Transportasi

Table of Contents

27/07/2016 


Hari ini aku ikut kuliah tamu dari Pak Paul Burke dari ANU (Australia National Uneversity). Ngebahas tentang kemacetan. Dimana? Di Indonesia tercinta. Pak Burke meneliti efek dari reformasi terhadap subsidi (naik turunnya) minyak terhadap kemacetan di Indonesia.


Dan kesimpulannya bahwa naik turunnya subsidi tidak terlalu berpengaruh terhadap kemacetan. Subsidi 10% mengurangi kemacetan 1%. Bapaknya sama ngasih saran untuk pnerapan ERP (Electronic Road Pricing) atau pajak bensin.


Kurang lebih gitulah kesimpulannya. Lalu tiba-tiba... temen ku ada yang bilang, sebenernya efek yang ditimbulkan dari naiknya harga bensin itu luas. Seolah-olah harga bensin jadi acuan.


Ketika harga bensin turun harga bahan pokok (beras, cabe, bawang, dll) naik. Harga bahan pokok saja naik, bahan olahan pun pasti naik kan? Ibu juga pernah bilang salah satu cara mengatasi kemacetan adalah dengan pemerataan pembangunan. Pembangunan tidak terpusat pada satu wilayah, tapi menyebar.


Kalau dilihat, transportasi umum yang ada di Indonesia belum sepenuhnya memadai. Padahal kalau di Jakarta kayaknya selalu penuh deh (apalagi pas peak hour) moda transportasi umumnya (busway, kereta api, angkutan umum). Kalau di Surabaya sih belum kerasa malah. Angkutan umumnya jarang banget.


Munculnya nggak sesering di Bekasi. Haha. Lets wait and see for our suro trem and boyo rail here (Surabaya). Dan jangan lupa, kemacetan juga berasal dari pola pikir kita. And my big question is, from where do we start the planning? Jika semua penyebab kemacetan punya sebuah tantangan besar untuk diimplementasikan, apalagi yang berasal dari pola pikir manusia yang sangat cerdas.


Oke, tinggalkan pertanyaan ku itu. Sekarang aku mau ngebahas transportasi di Singapura.

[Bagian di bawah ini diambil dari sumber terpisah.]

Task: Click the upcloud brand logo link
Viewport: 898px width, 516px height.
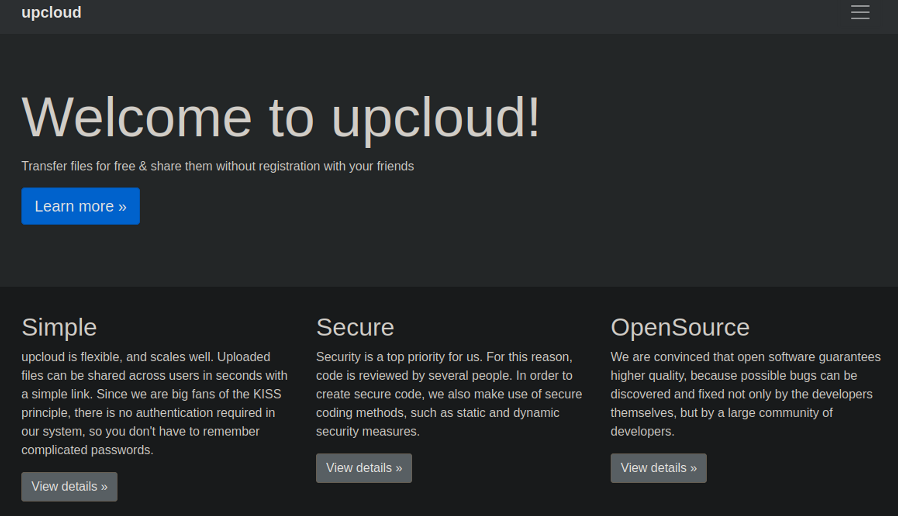Action: coord(51,13)
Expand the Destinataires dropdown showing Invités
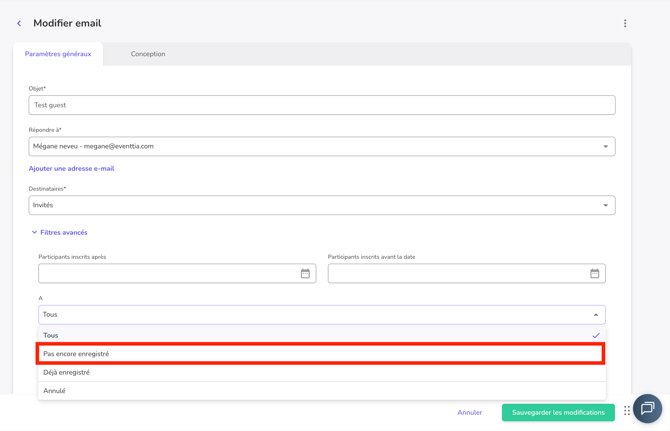670x431 pixels. pyautogui.click(x=321, y=205)
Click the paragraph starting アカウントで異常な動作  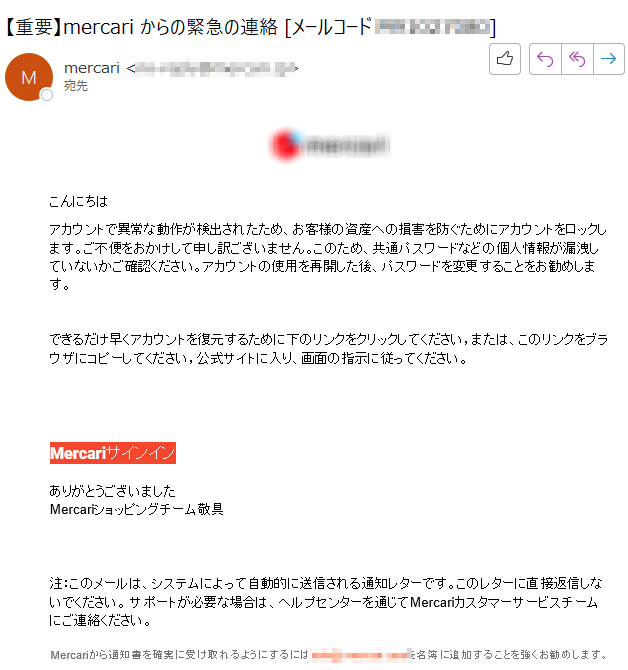pos(328,257)
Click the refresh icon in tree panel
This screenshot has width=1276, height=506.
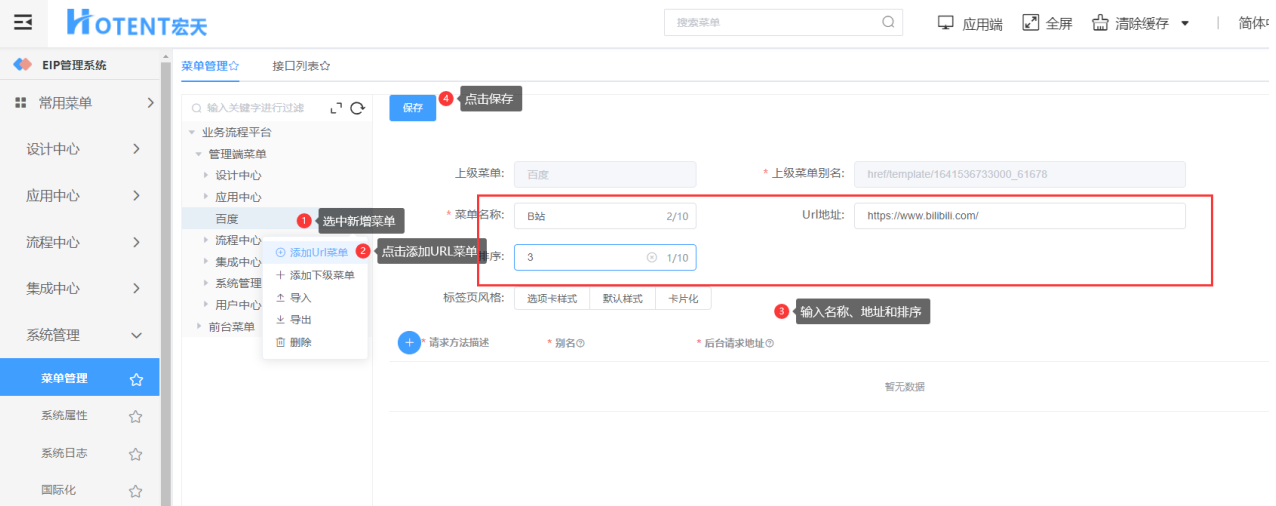coord(357,108)
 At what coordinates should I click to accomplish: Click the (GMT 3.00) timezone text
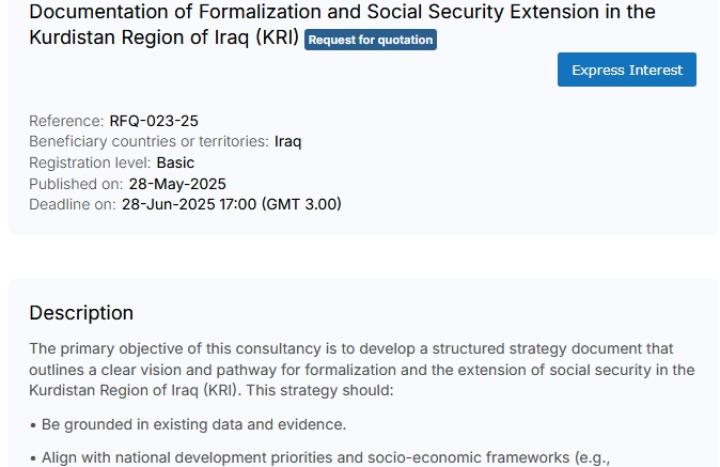pos(302,204)
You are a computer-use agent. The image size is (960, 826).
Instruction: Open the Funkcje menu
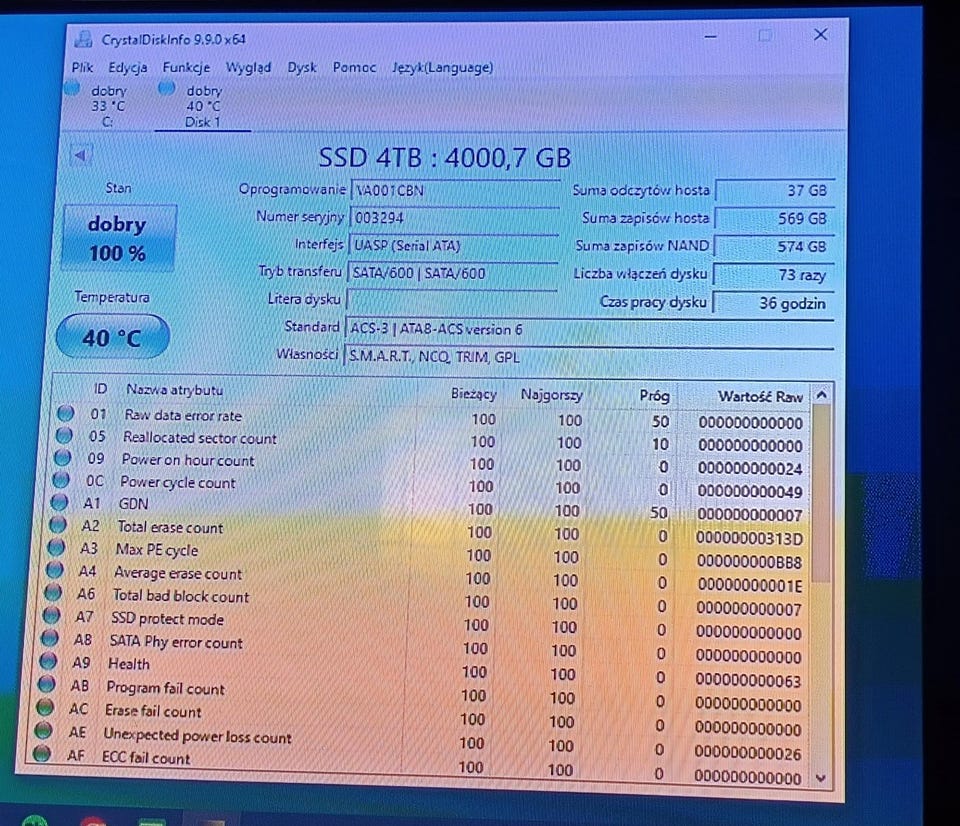pos(186,67)
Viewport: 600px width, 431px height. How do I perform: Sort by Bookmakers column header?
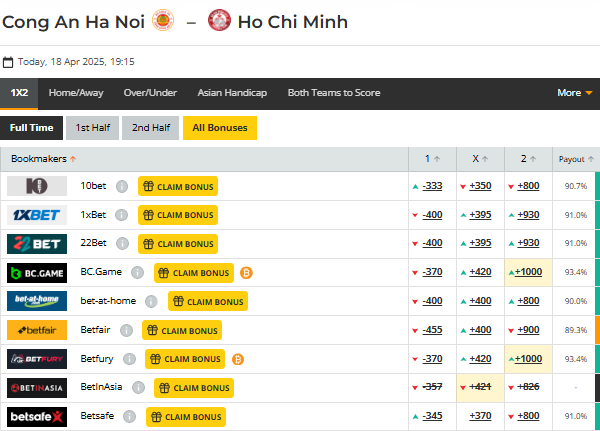point(44,159)

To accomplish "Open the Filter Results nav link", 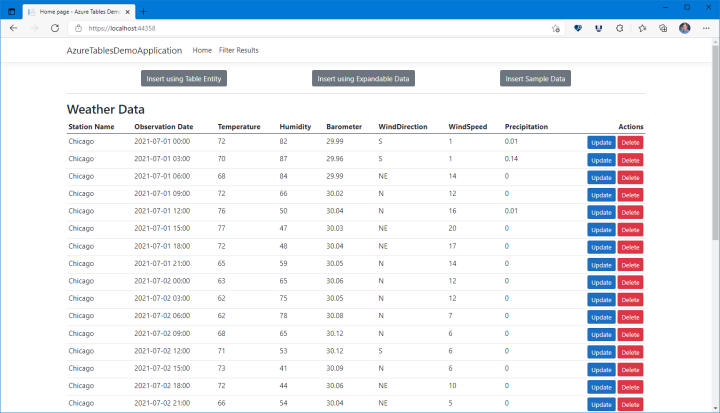I will (239, 50).
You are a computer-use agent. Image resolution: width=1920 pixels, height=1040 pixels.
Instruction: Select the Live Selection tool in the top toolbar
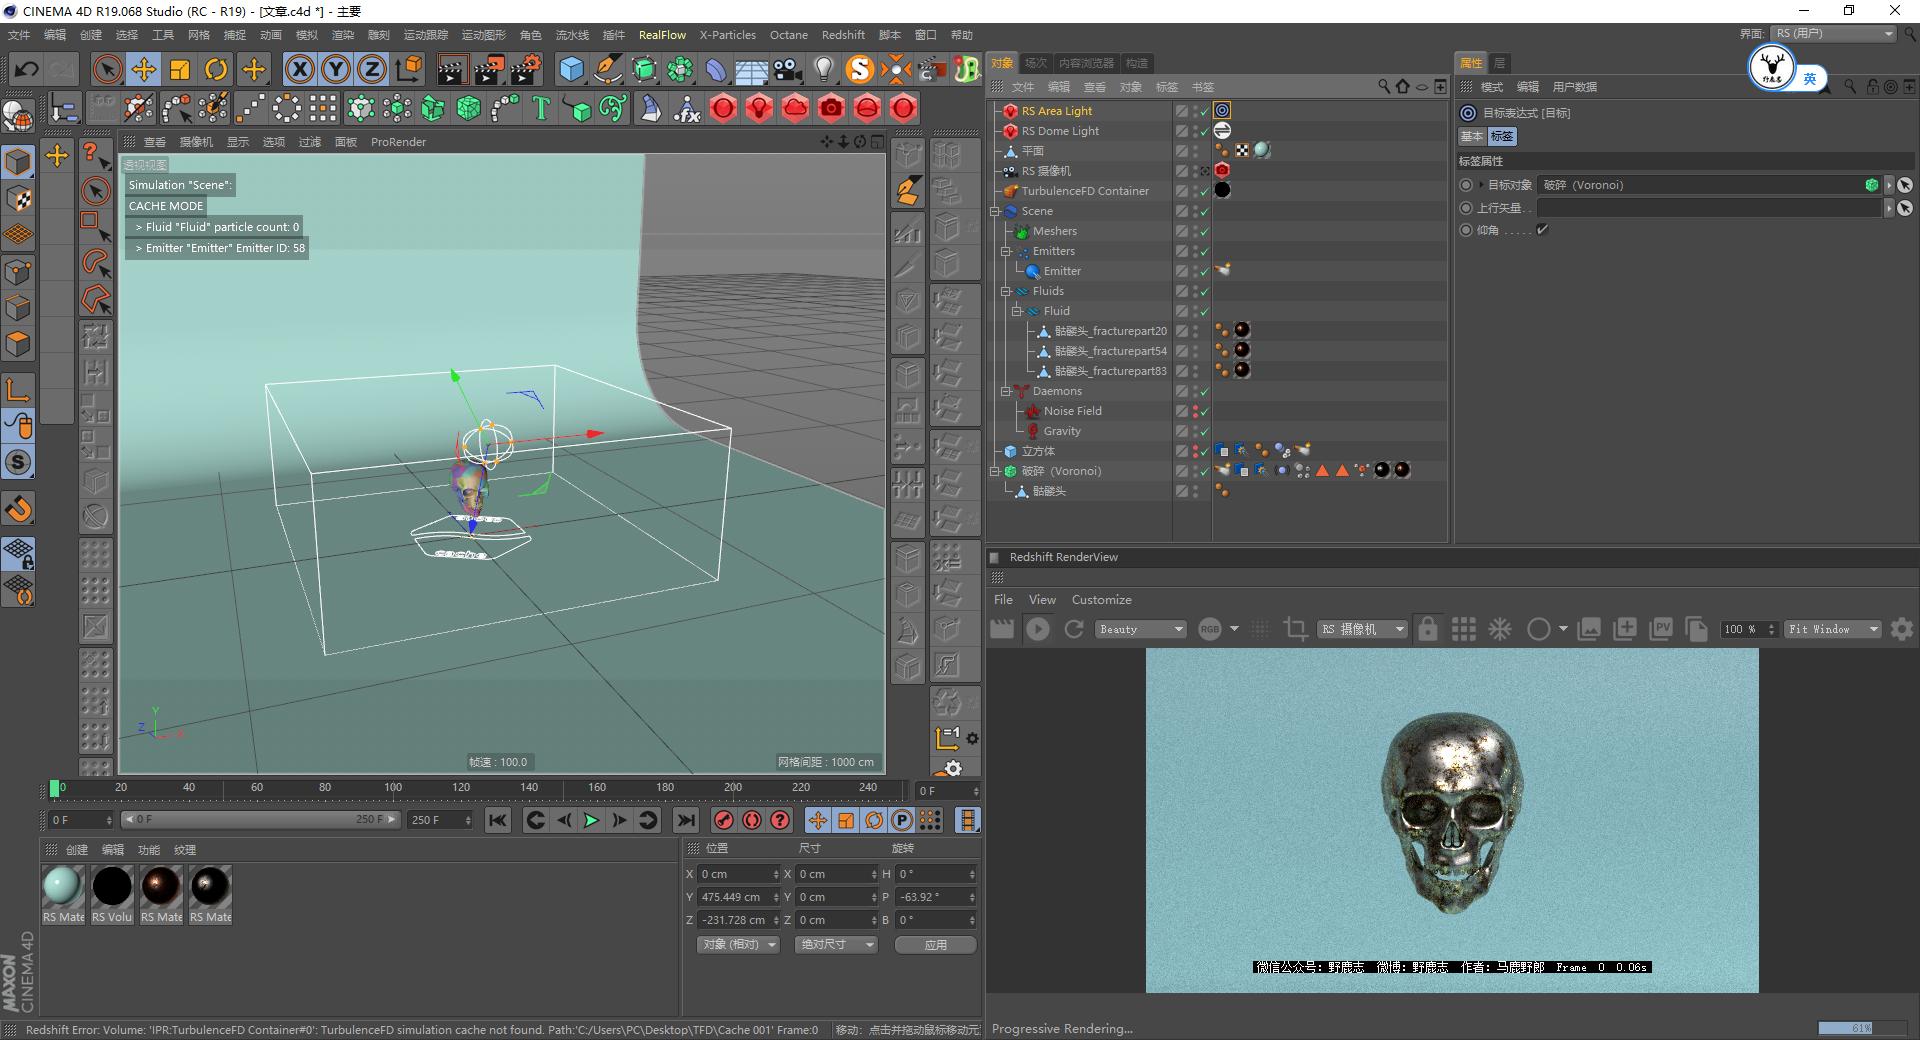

Singapura punya sistem transportasi yang bagus. Waktu kami (Study Excursion Teknik Sipil 2012) ke museum transportasi (LTA-Land Transport Authority) ada sebuah maket.


Dari maket itu aku bisa lihat, ada 4 tingkat jalan transportasi (flyover, jalan di atas tanah pas, jalan di bawah tanah, dan jalan untuk rel MRT (Mass Rapid Transit) dan LRT (Light Rapid Transit), wew, 4 tingkat broh. Di beberapa jalan yang kami lalui juga ada penerapan ERP. Ada moda transportasi bus juga, lengkap dengan terminalnya.


Di sana semua kendaraan sudah terintegrasi dengan sistem komputerisasi. Serba gesek-gesek. Oia, di sana fasilitas pejalan kakinya juga bagus. Kalau kita jalan kaki, pasti ada jalannya. Kalau pun keputus, pasti di dekat sana ada zebra cross. Penerapan plat juga berlaku lho disana. Kata pemandu di bus ku, mobil Singapura keluar berdasarkan daya belinya.


Bisa dikatakan bahwa perbedaan plat nomer kendaraan berdasarkan daya beli penduduk setempat. Semakin murah harga kendaraan pribadi itu semakin sedikit hari juga kendaraan tersebut dapat digunakan. Tak hanya itu, bapak pemandunya (sori pak, aku lupa nama bapak), kepemilikan mobil di Singapura hanya boleh selama 10 tahun. Lebih dari 10 tahun harus di tarik.


Parkir kendaraan disana juga mahal lho, soalnya keterbatasan lahan juga. Bayangin, sewa apartemen aja masih harus bayar parkir lagi. Oke back to museum, disana juga ada beberapa sejarah transportasi di Singapura.


Ada patung orang yang tengah mengoperasikan lampu merah, penerapan warna plat (plat-plat ditempel di dinding), mobil zaman dulu, dll. Museumnya bagus banget. Interaktif. Negara kecil seperti Singapura butuh waktu yang tidak sebentar untuk mengubah pemikiran warganya dan mendapatkan sistem yang pas. 


Selesai sudah remah-remah gambaran tentang transportasi kali ini. Semoga bisa menjadi bagian dari terbentuknya transportasi Indonesia yang bagus, ramah lingkungan, menguntungkan, semuanya lah.